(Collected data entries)
+++

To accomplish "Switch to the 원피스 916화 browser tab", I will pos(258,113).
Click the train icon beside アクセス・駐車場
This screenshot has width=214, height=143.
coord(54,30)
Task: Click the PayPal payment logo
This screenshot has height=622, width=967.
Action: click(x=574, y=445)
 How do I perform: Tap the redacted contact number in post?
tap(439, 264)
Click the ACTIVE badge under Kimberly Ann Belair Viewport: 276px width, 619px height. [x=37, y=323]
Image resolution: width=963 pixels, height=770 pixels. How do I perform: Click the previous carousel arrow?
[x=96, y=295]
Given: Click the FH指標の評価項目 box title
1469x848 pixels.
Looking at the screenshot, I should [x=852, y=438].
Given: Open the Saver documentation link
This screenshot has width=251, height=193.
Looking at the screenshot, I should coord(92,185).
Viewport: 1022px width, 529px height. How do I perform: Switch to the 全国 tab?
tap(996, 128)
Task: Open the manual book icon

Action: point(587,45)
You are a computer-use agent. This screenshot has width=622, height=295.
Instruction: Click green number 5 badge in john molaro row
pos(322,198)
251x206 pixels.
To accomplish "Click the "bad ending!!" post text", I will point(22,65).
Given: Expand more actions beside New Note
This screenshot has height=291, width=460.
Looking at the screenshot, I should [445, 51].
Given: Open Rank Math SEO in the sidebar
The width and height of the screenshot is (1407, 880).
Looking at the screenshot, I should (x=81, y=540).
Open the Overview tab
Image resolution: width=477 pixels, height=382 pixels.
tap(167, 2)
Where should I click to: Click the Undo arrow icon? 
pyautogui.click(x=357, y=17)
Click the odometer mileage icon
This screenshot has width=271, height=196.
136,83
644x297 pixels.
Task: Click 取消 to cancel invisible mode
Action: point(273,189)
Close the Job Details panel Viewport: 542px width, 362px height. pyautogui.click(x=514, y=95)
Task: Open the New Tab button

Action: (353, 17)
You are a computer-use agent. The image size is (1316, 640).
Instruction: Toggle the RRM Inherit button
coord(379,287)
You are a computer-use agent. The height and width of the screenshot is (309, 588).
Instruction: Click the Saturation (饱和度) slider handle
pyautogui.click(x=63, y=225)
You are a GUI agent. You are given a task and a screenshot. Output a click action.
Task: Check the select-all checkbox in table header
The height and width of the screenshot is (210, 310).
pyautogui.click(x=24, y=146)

+++

Repeat all of the data exactly. Include every line.

- _EXPECTED ANSWER_
To accomplish "Switch to the 원피스 916화 browser tab", I will pos(258,113).
Click the train icon beside アクセス・駐車場
This screenshot has width=214, height=143.
coord(54,30)
Task: Click the PayPal payment logo
This screenshot has height=622, width=967.
Action: click(x=574, y=445)
 How do I perform: Tap the redacted contact number in post?
tap(439, 264)
Click the ACTIVE badge under Kimberly Ann Belair Viewport: 276px width, 619px height. [x=37, y=323]
Image resolution: width=963 pixels, height=770 pixels. How do I perform: Click the previous carousel arrow?
[x=96, y=295]
Given: Click the FH指標の評価項目 box title
1469x848 pixels.
Looking at the screenshot, I should [x=852, y=438].
Given: Open the Saver documentation link
This screenshot has width=251, height=193.
Looking at the screenshot, I should coord(92,185).
Viewport: 1022px width, 529px height. How do I perform: Switch to the 全国 tab?
tap(996, 128)
Task: Open the manual book icon

Action: point(587,45)
You are a computer-use agent. This screenshot has width=622, height=295.
Instruction: Click green number 5 badge in john molaro row
pos(322,198)
251x206 pixels.
To accomplish "Click the "bad ending!!" post text", I will point(22,65).
Given: Expand more actions beside New Note
This screenshot has height=291, width=460.
Looking at the screenshot, I should [445, 51].
Given: Open Rank Math SEO in the sidebar
The width and height of the screenshot is (1407, 880).
Looking at the screenshot, I should (x=81, y=540).
Open the Overview tab
Image resolution: width=477 pixels, height=382 pixels.
tap(167, 2)
Where should I click to: Click the Undo arrow icon? 
pyautogui.click(x=357, y=17)
Click the odometer mileage icon
This screenshot has width=271, height=196.
136,83
644x297 pixels.
Task: Click 取消 to cancel invisible mode
Action: point(273,189)
Close the Job Details panel Viewport: 542px width, 362px height. pyautogui.click(x=514, y=95)
Task: Open the New Tab button

Action: (353, 17)
You are a computer-use agent. The image size is (1316, 640).
Instruction: Toggle the RRM Inherit button
coord(379,287)
You are a computer-use agent. The height and width of the screenshot is (309, 588).
Instruction: Click the Saturation (饱和度) slider handle
pyautogui.click(x=63, y=225)
You are a GUI agent. You are given a task and a screenshot. Output a click action.
Task: Check the select-all checkbox in table header
The height and width of the screenshot is (210, 310).
pyautogui.click(x=24, y=146)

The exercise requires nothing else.